---------- Данный отрывок
Творчество Боттичелли — одна из самых сложных проблем истории искусства. Подобно многим другим представителям Раннего Возрождения, Боттичелли не вписывается в узкие рамки «линейной» эволюции от Раннего к Высокому Возрождению. Его творчество долгое время казалось некоей «поэтической» паузой в этой «эволюции», а иногда и отступлением в сторону средневековой традиции. «Открывшие» Боттичелли «романтики» (У. Пейтер, прерафаэлиты, в России — П. П. Муратов), быть может, ближе всего подошли к пониманию сути его творчества, однако и они воспринимали Боттичелли внеисторически: их концепции следует сформулировать заново на языке современной науки.
Еще сложнее определить место Боттичелли в метаистории искусства. Можно сказать, что Боттичелли стоит у истоков романтического движения — подобная постановка проблемы позволяет наметить направление исследования. Но вместе с тем очевидно, что творчество Боттичелли шире понятия романтизма, что ренессансный «романтизм» обладает своей спецификой. В научной литературе много говорилось о предромантиз-ме XVII и XVIII вв. (М. В. Алпатов, М. И. Свидерская), неоднократно отмечались и романтические тенденции в искусстве кватроченто (Б. Р. Виппер, Е. И. Ротенберг). Однако серьезной теоретической проработки данная проблема не получила. Ренессанс оказывается оторванным от последующего развития искусства. На смену восторженным словам Я. Буркхардта о Возрождении как о начале современной эпохи пришли дискриминационные по отношению к Ренессансу теории О. Шпенглера, М. Фуко («Слова и вещи»), медиевистская теория происхождения современного искусства В.Хофмана [1, с. 287-294].
Мы полагаем, что «романтизм» — лишь частный случай некоего более общего процесса, который вслед за М. Н. Соколовым можно назвать становлением эстетического сознания. Поэтому мы вводим термин «эстетическая форма», который применим к творчеству не только Боттичелли и некоторых других художников кватроченто, но и мастеров последующих эпох, в том числе и самых новейших. На примере Боттичелли и богатой научной литературы о нем можно дать общую характеристику «эстетической формы», указать на историческое значение данного типа творчества.
--------------------
---------- Материал упражнения
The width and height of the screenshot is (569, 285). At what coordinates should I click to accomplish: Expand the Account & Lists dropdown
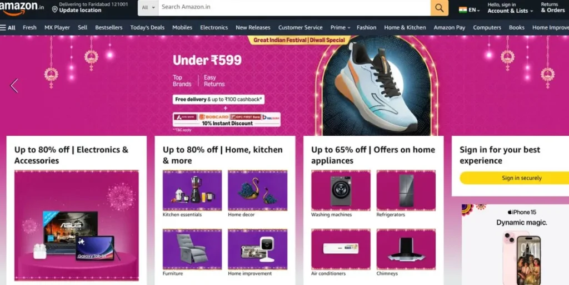(510, 8)

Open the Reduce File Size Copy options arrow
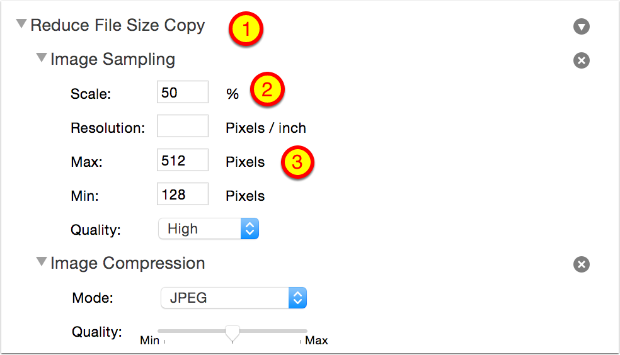pyautogui.click(x=581, y=26)
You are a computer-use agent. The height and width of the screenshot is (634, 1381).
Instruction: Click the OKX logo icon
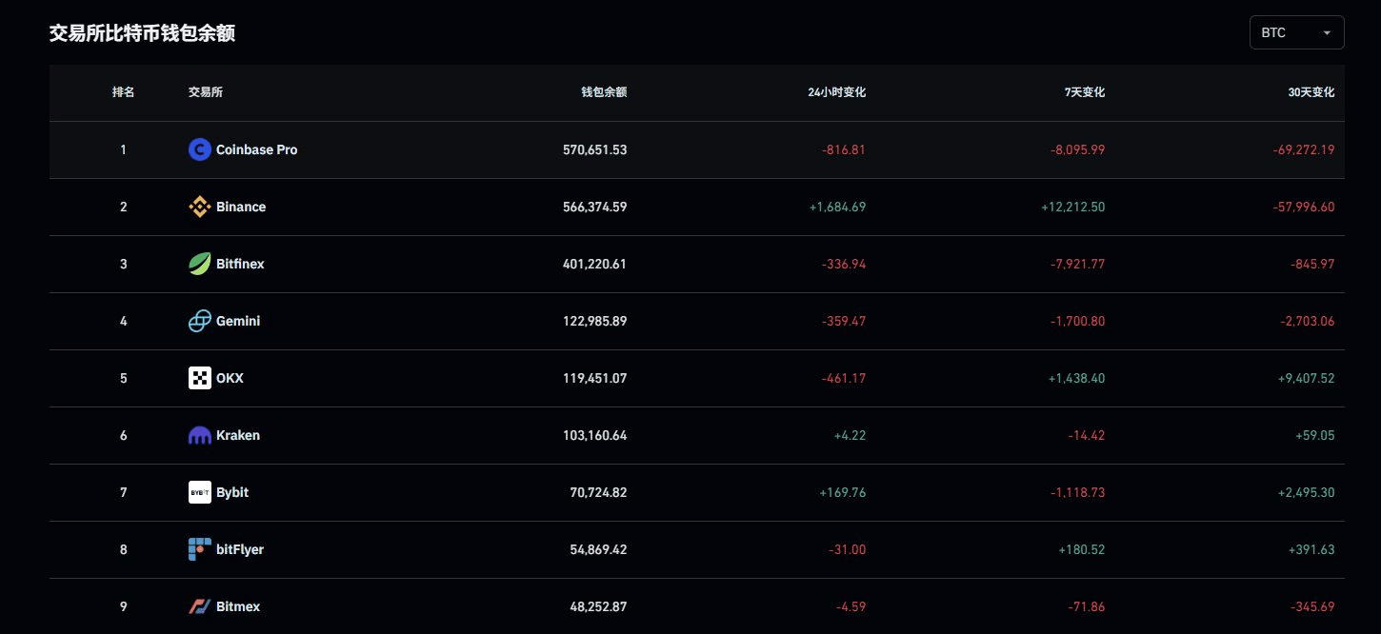pyautogui.click(x=199, y=378)
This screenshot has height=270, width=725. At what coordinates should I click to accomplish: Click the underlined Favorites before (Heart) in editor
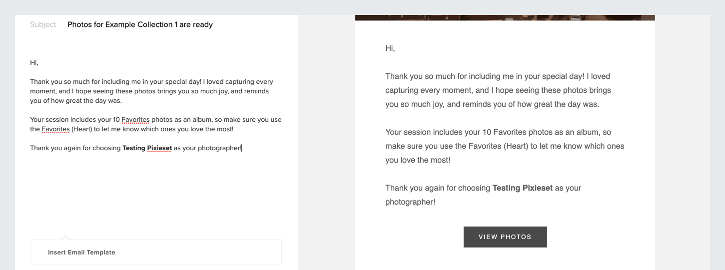pos(55,129)
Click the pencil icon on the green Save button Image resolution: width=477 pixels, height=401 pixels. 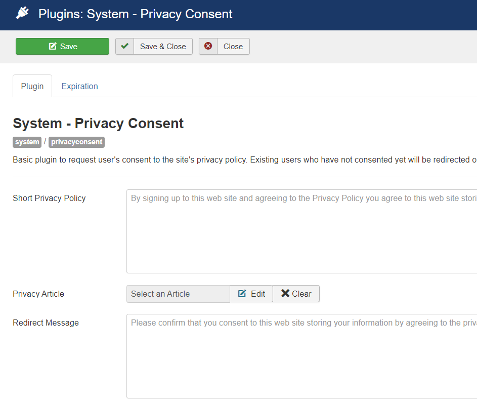tap(53, 47)
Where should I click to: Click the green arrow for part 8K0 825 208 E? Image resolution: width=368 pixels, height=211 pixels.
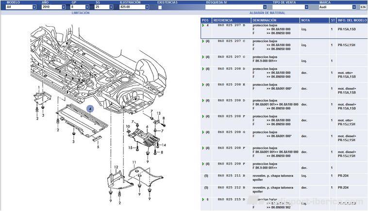tap(203, 84)
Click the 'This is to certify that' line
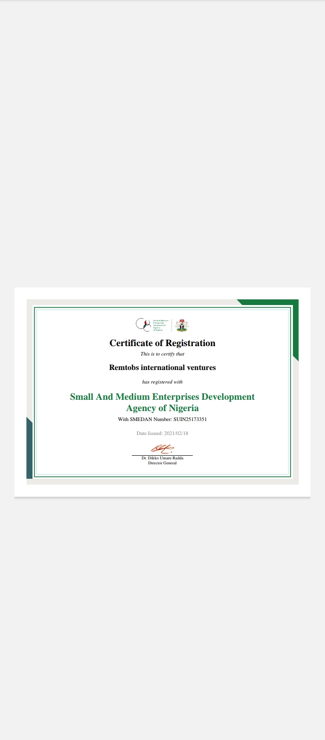The height and width of the screenshot is (740, 325). pyautogui.click(x=163, y=354)
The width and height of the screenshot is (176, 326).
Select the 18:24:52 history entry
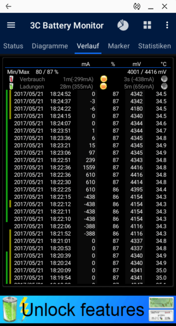pyautogui.click(x=90, y=94)
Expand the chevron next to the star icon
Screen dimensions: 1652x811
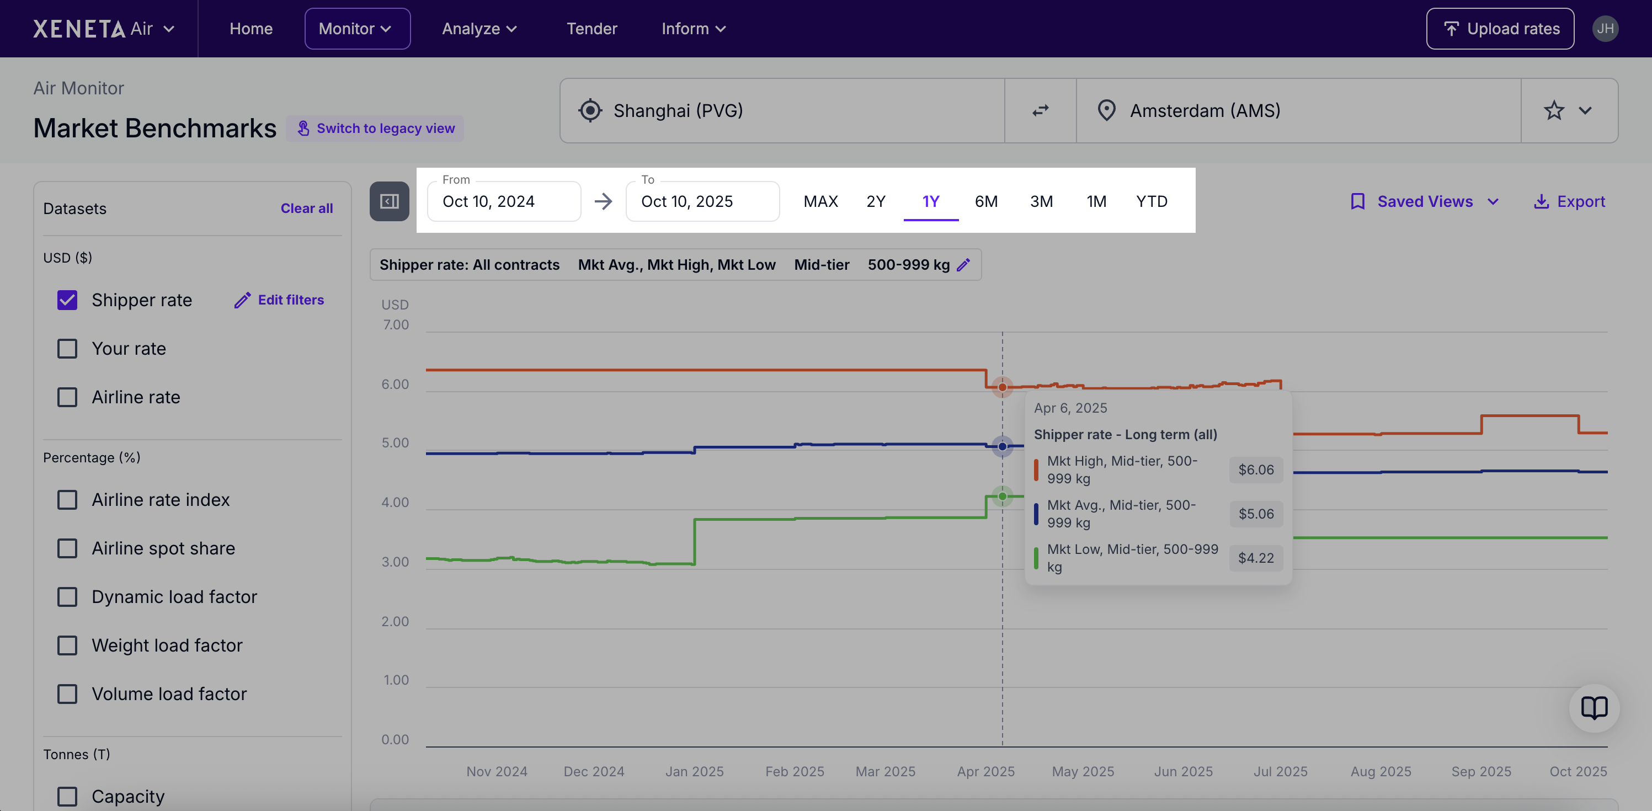click(x=1585, y=110)
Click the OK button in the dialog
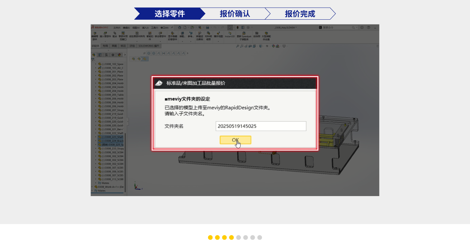 pos(235,140)
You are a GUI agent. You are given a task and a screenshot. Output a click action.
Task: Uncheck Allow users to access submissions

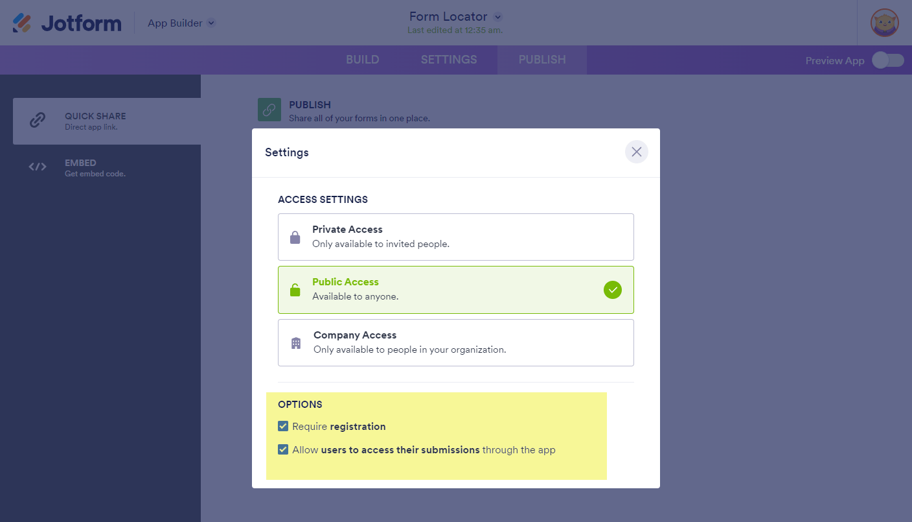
--------------------
• Письменное задание 1:
Перепишите без изменений часть отрывка о Боттичелли: начните со слов «Творчество Боттичелли —» и остановитесь после слов «языке современной науки.».
• Письменное задание 2:
Извлеките дословно строки листинга, начиная со строки, в которой есть «Where should I», и до конца листинга, включая обе границы. Изображения в ответ не включайте.
Отрывок и листинг не связаны между собой и служат отдельным материалом.

• Полный ответ 1:
Творчество Боттичелли — одна из самых сложных проблем истории искусства. Подобно многим другим представителям Раннего Возрождения, Боттичелли не вписывается в узкие рамки «линейной» эволюции от Раннего к Высокому Возрождению. Его творчество долгое время казалось некоей «поэтической» паузой в этой «эволюции», а иногда и отступлением в сторону средневековой традиции. «Открывшие» Боттичелли «романтики» (У. Пейтер, прерафаэлиты, в России — П. П. Муратов), быть может, ближе всего подошли к пониманию сути его творчества, однако и они воспринимали Боттичелли внеисторически: их концепции следует сформулировать заново на языке современной науки.

• Полный ответ 2:
Where should I click to: Click the green arrow for part 8K0 825 208 E? Image resolution: width=368 pixels, height=211 pixels.
tap(203, 84)
Click the 'This is to certify that' line
The height and width of the screenshot is (740, 325). pyautogui.click(x=163, y=354)
The width and height of the screenshot is (176, 326).
Select the 18:24:52 history entry
pyautogui.click(x=90, y=94)
Expand the chevron next to the star icon
Screen dimensions: 1652x811
click(x=1585, y=110)
Click the OK button in the dialog
 pos(235,140)
You are a GUI agent. You are given a task and a screenshot. Output a click action.
Task: Uncheck Allow users to access submissions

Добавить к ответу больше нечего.